Warum das so unterschiedlich ist, ergibt sich aus den Randbedingungen:
Der Kongress wird komplett neu gewählt, was bedeutet das die aktuelle Lage in den USA entscheidend ist und da sieht es für die Demokraten verheerend aus. Die Wirtschaftsdaten sind selbst schlechter als unter Obama (und das will was heissen), die Inflation ist wie in Deutschland auf Rekordniveau und was am wichtigsten erscheint: Die Regierung hat genauso wie die deutsche nicht das geringste Konzept wie sie daran etwas ändern kann. Das Thema mit dem die Demokraten versucht haben sich zu retten (Abtreibung) hat nicht so richtig gezündet, denn auch wenn "Hardcore-Demokraten" sich damit mit Sicherheit zur Wahlurne treiben lassen, geht den meisten Unabhängigen, die in der Regel Wahlen entscheiden, das Thema eher am Hinterteil vorbei. Und die ständigen Versuche die lächerlichen Vorfälle vom 6. Januar zum Staatsstreich zu stilisieren, haben auch nicht so recht verfangen, zu offensichtlich ist der politische Bias und zu offensichtlich die Lächerlichkeit deutlich.
Einen weiteren starken Ausschlag in diesem Zusammenhang gibt aber ein, meiner Meinung nach deutlich unterschätztes, Randdetails: Die Medien und die Zensurmaschine von BigTech, die Bidens Wahl überhaupt erst ermöglicht haben, sind in den letzten zwei Jahren deutlich geschwächt worden. Oder anders gesagt: Den Demokraten geht mehr und mehr die Möglichkeit verloren Randtetails zu skandalisieren. Der Verlust an Zuschauerzahlen bei MSNBC, ABC und CNN mag für die Investoren der jeweiligen Sender ärgerlich sein, für die Demokraten ist sie deutlich schlimmer, da ihnen die Propagandaschleudern abhanden kommen. Gerade bei CNN scheint sich mehr und mehr der Ansatz durchzusetzen, dass man von dem Sender retten sollte was zu retten ist (meiner Meinung nach zu spät, da nix mehr zu retten ist), womit die Chefpropagandisten wie Brian Stelter oder Don Lemon sich zunehemend ohne Publikum wiederfinden. Der Zusammenbruch von CNN+ spricht da Bände.
Warum aber nun gelten die selben Überlegungen nicht für den Senat? Weil die Randbedingungen andere sind. Von den 35 neu zu wählenden Sitzen sind bis dato 21 in republikanischer Hand, dazu kommt noch das von diesen 21 Senatoren nur 15 zur Wiederwahl antreten. Das heißt so oder so ist das ganze für die Republikaner eher unglücklich, weil sie mehr zu verlieren haben und zum anderen weniger "alteingesessene" Senatoren aufbieten können, als sie gerne würden.

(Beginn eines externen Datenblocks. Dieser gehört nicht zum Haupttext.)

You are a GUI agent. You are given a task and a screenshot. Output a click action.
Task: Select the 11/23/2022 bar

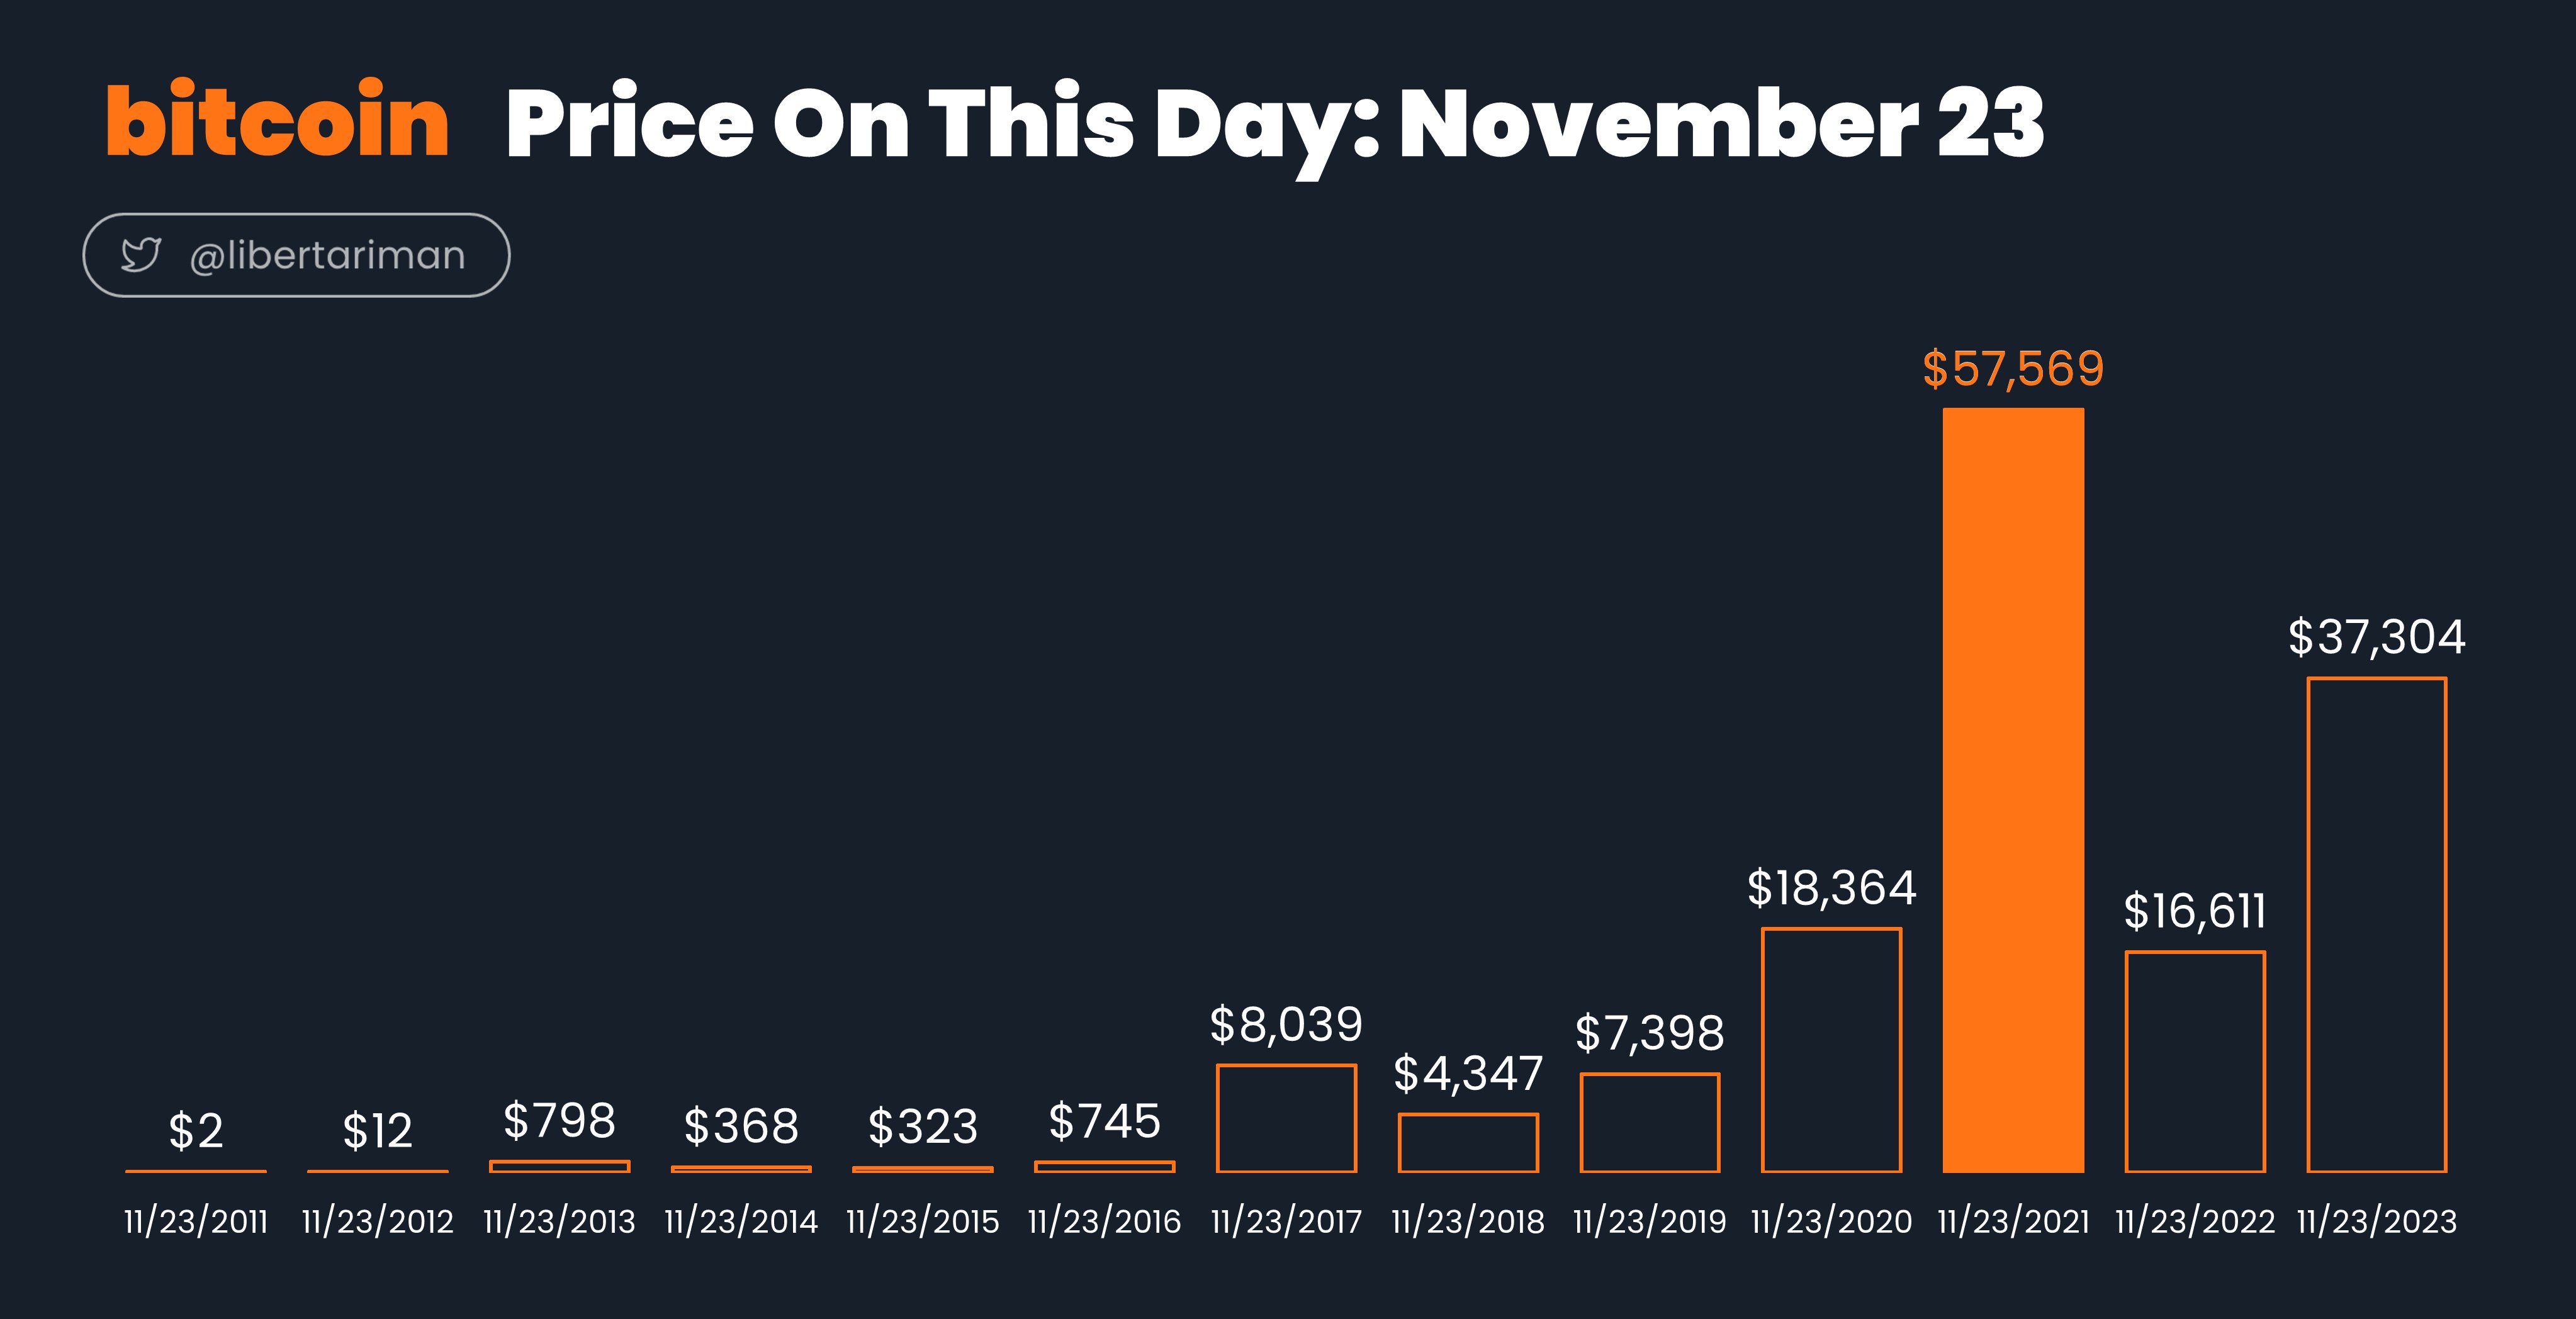point(2195,1062)
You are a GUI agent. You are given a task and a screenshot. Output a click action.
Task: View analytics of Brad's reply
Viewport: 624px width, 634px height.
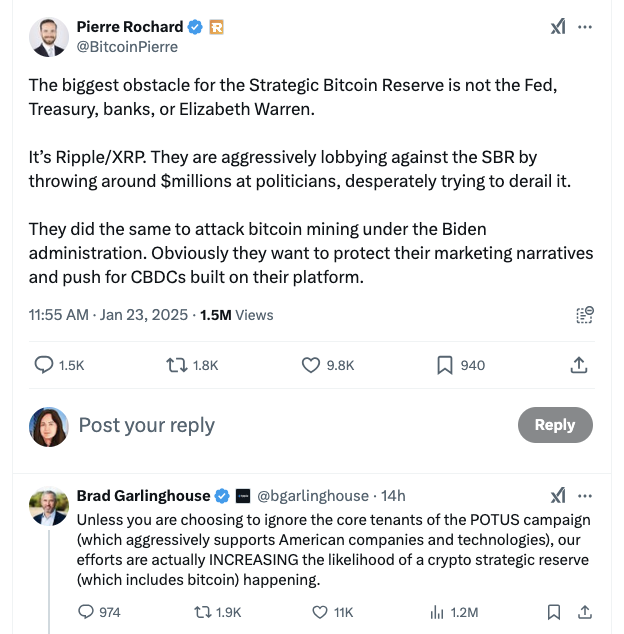[x=437, y=612]
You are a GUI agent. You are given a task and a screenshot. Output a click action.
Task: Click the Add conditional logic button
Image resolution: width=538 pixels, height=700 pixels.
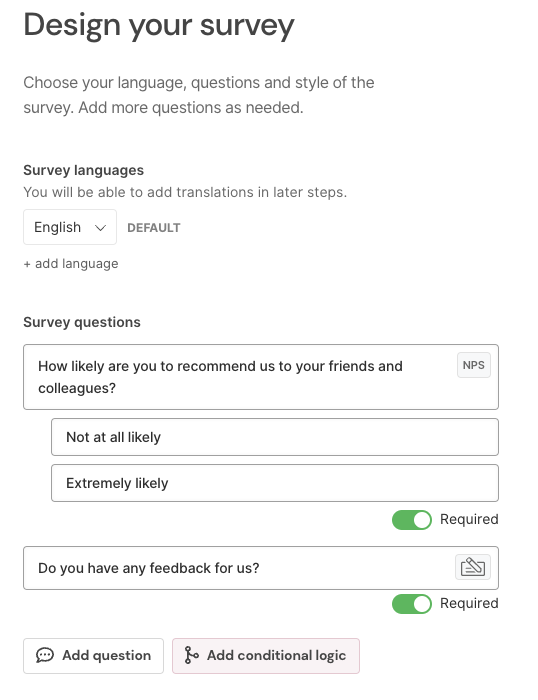[266, 655]
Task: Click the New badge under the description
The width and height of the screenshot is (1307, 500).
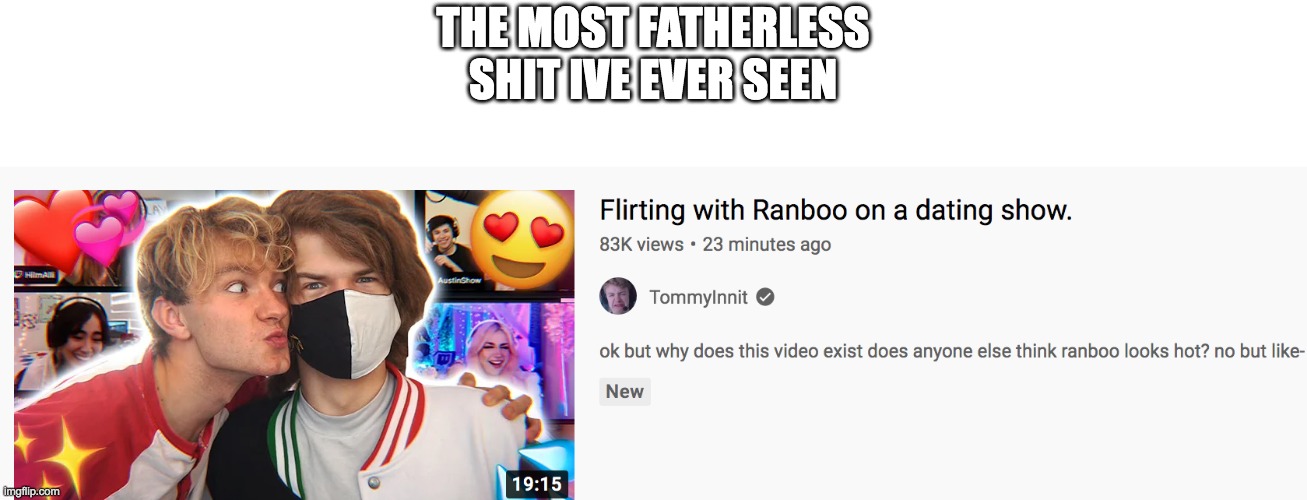Action: [625, 391]
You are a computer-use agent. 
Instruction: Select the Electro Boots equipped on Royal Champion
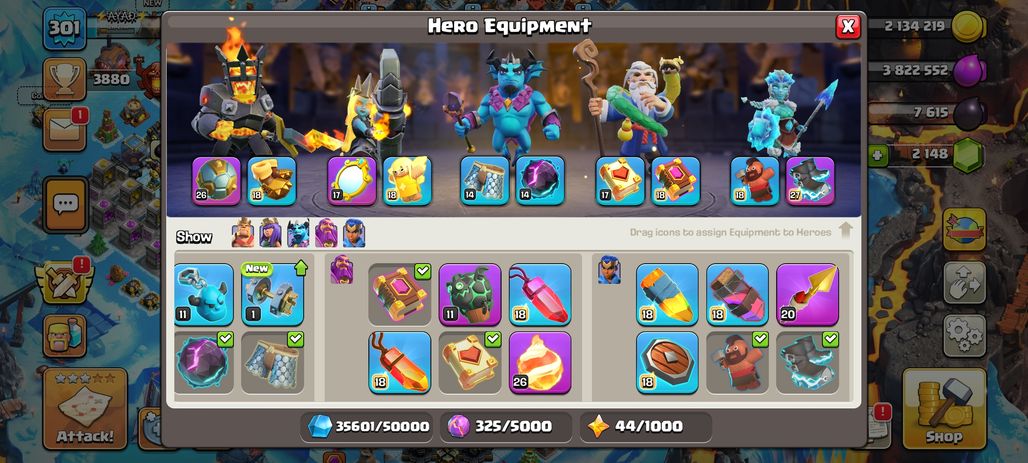(810, 180)
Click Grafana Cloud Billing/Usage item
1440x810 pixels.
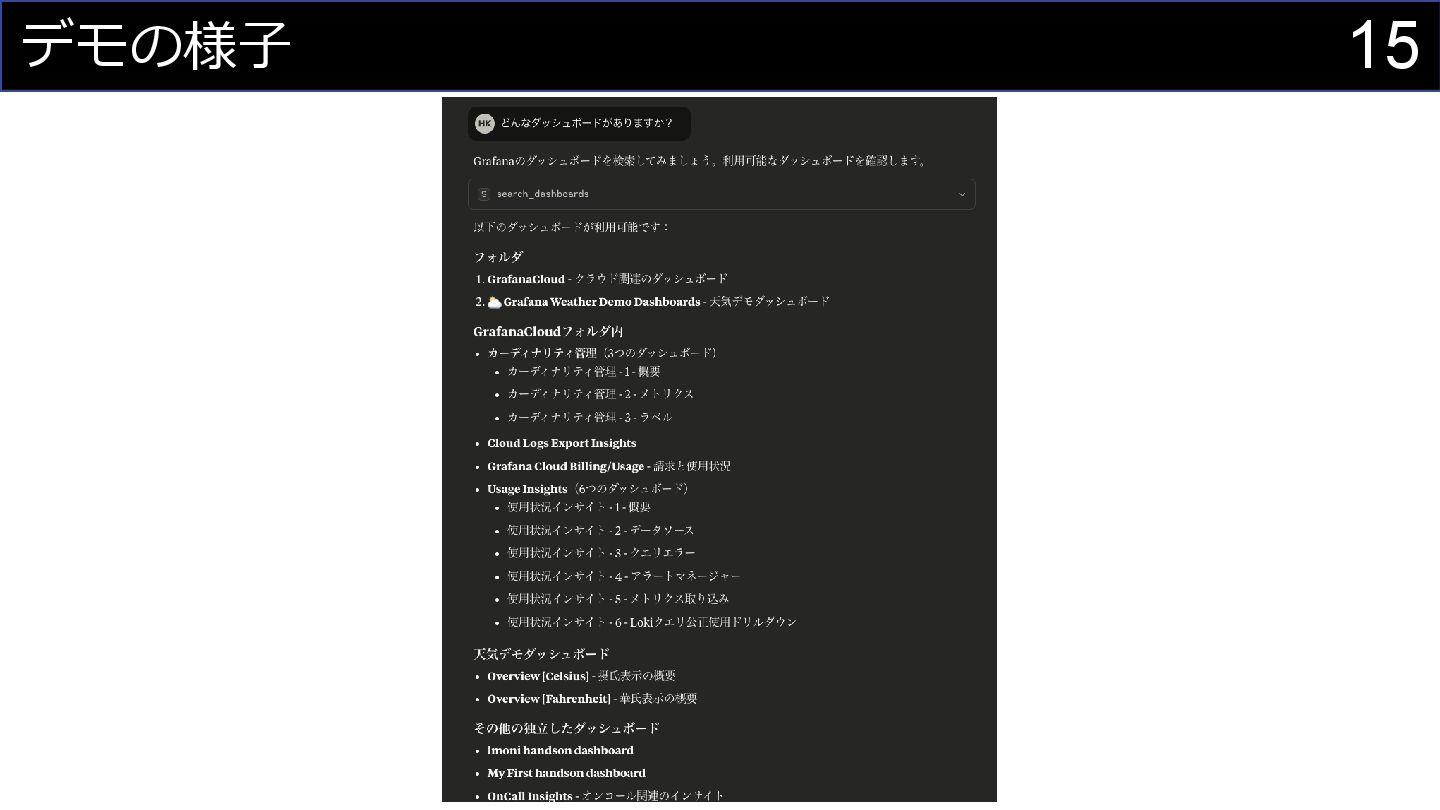566,466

Ich glaube dennoch das beide Kammern an die Republikaner fallen werden. Dazu muss man verstehen wie der letzte Wahlsieg von Joe Biden eigentlich zustande gekommen ist. In Amerika selber darf man öffentlich kaum darüber sprechen, aber es ist immernoch erstaunlich, dass ein Präsidentschafskandidat ohne besondere Sympathie, der praktisch keinen Wahlkampf geführt hat, plötzlich Millionen mehr Stimmen einsammelt, als je ein Kandidat vor ihm. Und das in einer Wahl, die von Briefwählern überrannt wurde. Ja, es wird schon stimmen, dass Donald Trump ein Kandidat ist, der polarisiert. Aber das war er auch 2016 und es gibt nichts, was in seiner Präsidentschaft passierte, das dazu führen sollte, dass sich Abermillionen, die vorher nie gewählt haben, unbedingt gegen ihn stimmen wollten. Und das auch noch für einen Kandidaten, der offen dement war und ist, und keinerlei Wahlkampf geführt hat.
Oder anders gesagt: Man kann ziemlich mit dem Stock dran fühlen. Oder man kann zumindest daran glauben. Und genau hier entsteht ein gewaltiges Problem: Wenn die Republikaner, wie erwartet, diese Wahl gewinnen, wird nicht viel passieren mal davon ab, dass Joe Biden zu einer noch lahmeren Ente wird, als er ohnehin schon ist (was ihn nicht stören wird, denn am Tag danach hat er es vermutlich bereits wieder vergessen). Das Risiko besteht vor allem darin, wenn, wieder Erwarten, die Demokraten doch die Wahl gewinnen. In dem Moment steht Amerika wirklich am Rande des Bürgerkrieges, weil sich Millionen von Amerikaner, ob zurecht oder zu unrecht ist völlig zweitrangig, betrogen fühlen werden. Und sie werden den Glauben daran verlieren noch etwas mit Wahlen bewegen zu können.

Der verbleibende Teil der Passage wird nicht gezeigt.